Seeing someone you can relate to at a young age can bolster interest. Historical female role models are just now coming to light and being celebrated. As a child, I never heard about the remarkable women of NASA. It’s fantastic to see that we have books and movies about them, and it will continue to inspire women to join a career path in STEM.

In your opinion, what are the biggest challenges faced by women in the space industry that aren’t typically faced by their male counterparts? What would you suggest to address this?

Typically, I find that when I tell people that I’m an engineer, they are caught off guard. I think that sometimes people don’t relate STEM jobs to women. There are inherent challenges with this. I find that women typically have to prove themselves much more than their male counterparts.

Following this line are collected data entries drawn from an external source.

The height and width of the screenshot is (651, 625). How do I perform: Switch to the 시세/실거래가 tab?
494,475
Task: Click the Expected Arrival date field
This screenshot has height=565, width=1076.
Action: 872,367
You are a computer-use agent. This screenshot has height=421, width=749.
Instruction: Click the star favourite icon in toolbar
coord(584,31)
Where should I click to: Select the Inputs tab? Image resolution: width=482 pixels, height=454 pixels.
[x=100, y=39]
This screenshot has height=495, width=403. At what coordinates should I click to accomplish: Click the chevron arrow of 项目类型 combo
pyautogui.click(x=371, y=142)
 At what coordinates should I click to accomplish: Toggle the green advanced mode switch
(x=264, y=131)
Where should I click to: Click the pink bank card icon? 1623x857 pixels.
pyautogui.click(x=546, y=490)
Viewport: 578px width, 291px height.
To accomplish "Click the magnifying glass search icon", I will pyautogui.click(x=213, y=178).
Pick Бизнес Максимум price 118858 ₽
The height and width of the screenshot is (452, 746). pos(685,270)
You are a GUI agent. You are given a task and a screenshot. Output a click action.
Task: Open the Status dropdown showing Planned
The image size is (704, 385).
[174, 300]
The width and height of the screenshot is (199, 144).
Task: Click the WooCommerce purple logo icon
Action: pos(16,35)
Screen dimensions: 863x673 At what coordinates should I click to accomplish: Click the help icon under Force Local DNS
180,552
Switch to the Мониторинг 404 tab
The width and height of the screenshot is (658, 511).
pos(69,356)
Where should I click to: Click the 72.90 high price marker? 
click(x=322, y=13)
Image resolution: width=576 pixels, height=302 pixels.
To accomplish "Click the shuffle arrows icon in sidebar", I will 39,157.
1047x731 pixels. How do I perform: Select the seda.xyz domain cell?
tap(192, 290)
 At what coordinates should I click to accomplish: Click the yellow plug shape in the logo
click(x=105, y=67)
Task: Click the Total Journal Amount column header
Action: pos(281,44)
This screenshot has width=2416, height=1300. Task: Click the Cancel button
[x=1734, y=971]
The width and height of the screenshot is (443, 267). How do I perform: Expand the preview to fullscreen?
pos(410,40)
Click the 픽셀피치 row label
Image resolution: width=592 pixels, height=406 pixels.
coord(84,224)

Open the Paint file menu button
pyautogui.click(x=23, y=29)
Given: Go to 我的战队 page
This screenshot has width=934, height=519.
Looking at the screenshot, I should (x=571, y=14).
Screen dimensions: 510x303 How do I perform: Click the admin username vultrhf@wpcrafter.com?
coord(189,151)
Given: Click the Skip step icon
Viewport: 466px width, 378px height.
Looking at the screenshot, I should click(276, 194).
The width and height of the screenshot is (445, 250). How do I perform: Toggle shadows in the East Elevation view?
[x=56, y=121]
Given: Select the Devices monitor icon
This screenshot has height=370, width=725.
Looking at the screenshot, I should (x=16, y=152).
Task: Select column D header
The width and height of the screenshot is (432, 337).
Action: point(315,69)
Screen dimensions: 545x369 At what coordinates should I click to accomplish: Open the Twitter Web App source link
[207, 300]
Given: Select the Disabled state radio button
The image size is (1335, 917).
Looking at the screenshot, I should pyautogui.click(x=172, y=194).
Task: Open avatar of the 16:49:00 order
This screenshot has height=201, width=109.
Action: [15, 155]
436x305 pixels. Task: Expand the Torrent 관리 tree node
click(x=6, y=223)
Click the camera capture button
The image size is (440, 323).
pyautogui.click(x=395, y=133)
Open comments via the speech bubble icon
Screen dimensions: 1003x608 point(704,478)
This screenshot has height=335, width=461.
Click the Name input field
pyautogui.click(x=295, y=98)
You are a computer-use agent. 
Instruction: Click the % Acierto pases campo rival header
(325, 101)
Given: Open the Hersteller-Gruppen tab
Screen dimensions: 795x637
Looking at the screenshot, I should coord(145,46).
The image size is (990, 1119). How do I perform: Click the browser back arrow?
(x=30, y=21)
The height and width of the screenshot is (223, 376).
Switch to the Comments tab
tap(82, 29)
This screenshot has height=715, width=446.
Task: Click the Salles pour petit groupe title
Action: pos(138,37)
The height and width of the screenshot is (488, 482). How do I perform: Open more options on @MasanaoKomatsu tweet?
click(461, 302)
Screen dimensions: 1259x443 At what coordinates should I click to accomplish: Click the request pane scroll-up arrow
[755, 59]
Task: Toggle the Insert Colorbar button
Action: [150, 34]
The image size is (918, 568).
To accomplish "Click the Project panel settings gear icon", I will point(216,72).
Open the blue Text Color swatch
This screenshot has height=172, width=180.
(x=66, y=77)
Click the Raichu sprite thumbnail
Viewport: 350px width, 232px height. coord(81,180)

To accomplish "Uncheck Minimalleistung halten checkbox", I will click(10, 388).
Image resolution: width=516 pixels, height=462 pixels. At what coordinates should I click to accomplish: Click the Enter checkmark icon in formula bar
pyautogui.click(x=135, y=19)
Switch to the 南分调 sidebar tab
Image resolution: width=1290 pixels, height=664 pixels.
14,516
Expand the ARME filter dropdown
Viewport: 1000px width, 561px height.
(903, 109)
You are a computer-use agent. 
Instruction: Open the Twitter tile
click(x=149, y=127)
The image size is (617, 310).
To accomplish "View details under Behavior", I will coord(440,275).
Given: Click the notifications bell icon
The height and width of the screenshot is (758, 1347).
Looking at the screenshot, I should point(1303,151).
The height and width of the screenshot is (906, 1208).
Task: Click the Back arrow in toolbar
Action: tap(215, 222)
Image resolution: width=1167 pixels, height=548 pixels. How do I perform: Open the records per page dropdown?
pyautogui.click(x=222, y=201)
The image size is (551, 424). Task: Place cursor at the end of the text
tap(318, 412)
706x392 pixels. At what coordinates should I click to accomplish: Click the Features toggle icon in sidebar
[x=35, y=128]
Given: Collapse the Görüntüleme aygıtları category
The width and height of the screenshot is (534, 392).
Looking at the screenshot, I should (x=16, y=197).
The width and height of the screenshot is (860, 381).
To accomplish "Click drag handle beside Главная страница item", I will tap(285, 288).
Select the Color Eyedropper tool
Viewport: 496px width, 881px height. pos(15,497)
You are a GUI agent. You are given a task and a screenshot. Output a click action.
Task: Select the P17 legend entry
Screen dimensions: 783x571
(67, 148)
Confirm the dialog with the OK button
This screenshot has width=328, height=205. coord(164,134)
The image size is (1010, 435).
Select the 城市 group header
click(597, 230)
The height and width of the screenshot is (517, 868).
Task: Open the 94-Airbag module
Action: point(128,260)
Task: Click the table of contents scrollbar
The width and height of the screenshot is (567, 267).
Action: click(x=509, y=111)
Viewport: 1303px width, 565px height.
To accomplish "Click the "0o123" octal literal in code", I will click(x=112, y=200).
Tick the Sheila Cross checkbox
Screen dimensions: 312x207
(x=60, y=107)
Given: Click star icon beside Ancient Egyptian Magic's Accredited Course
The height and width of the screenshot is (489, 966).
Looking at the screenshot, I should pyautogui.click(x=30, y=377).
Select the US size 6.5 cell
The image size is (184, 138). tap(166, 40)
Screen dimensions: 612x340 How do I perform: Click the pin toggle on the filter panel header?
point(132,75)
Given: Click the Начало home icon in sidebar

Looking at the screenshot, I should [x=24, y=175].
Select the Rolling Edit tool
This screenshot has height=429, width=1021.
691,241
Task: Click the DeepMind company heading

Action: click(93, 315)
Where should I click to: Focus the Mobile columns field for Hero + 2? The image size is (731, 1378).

As women continue to grow in leadership positions in STEM, the balance will start to even. Strong female leaders will continue bringing changes to the industry.

What are the “myths” that you would like to dispel about being a woman in STEM or Tech, or the space industry. Can you explain what you mean?

There are countless “myths” about being a woman in the industry. While most of them seem to be rooted in historical sexism, I can tell you from experience that if you align yourself with great mentors and companies, many of the myths and truths can be dispelled.

You can be a remarkable scientist and keep up with the status quo. Women can be great engineers and beautiful. You can be an astronaut and a wife, as you can see by the remarkable examples of Karen Nyberg and Megan McArthur. We are just as capable as anyone else.

What are your “5 Leadership Lessons I Learned From My Experience as a Woman in STEM or Tech” and why. (Please share a story or example for each.)

Be Confident.

Women generally have softer voices. When speaking with confidence, it’s common that one’s voice is stronger and projected. Don’t be afraid to draw the attention of others.

Be Bold.

Whether it is how you enter the room or in the decisions that you make, don’t fear your own power. Harness it and do your best and always stand up for what you believe in.

Stay Humble.

Carry yourself with pride but always remain humble. It will make a world of difference in how you present yourself. By keeping your ego in check, people are more apt to ask you for help, and you’ll be better at asking for it when you need it. Staying humble makes you a better worker, mentor, and friend.

Always Keep Learning.

Whether it is in the industry, in your field, or in life, you should always try to absorb as much information as you can. It makes you a better listener and allows you to contribute to the world much more fluently. It bolsters confidence and self-esteem as well.

Lead by Example.

A leader sets the benchmark for what needs to be accomplished and how it gets done. Don’t anticipate that someone would do something that you wouldn’t do yourself. Approach situations kindly and with gusto.

You are a person of enormous influence. If you could inspire a movement that would bring the most amount of good to the most amount of people, what would that be? You never know what your idea can trigger. 😊

I would love to see a Nationwide STEM program be launched in schools. Early introduction and initiatives within the school system can establish an interest in science, technology, engineering, and mathematics. For children that are interested, creation of groups and school programs could be made available in a more hands-on approach versus standard learning models.

We are very blessed that very prominent leaders read this column. Is there a person in the world, or in the US with whom you would love to have a private breakfast or lunch with, and why? He or she might just see this if we tag them 😊

If there was anyone, I could sit down with Gwynne Shotwell, the current COO of Space X, a phenomenal businesswoman, and remarkable contributor to the industry especially as a female figurehead. She is an inspiration and a powerful woman whom I resonate with and hope that I can mimic some of her greatness in my own professional career. I would love to pick her brain about her success in the industry as well as in the other well-rounded aspects of her life. It would be so interesting to learn about her biggest challenges and how she overcame them. She has helped pave the way for so many women in the industry. It would be amazing to ask her for advice.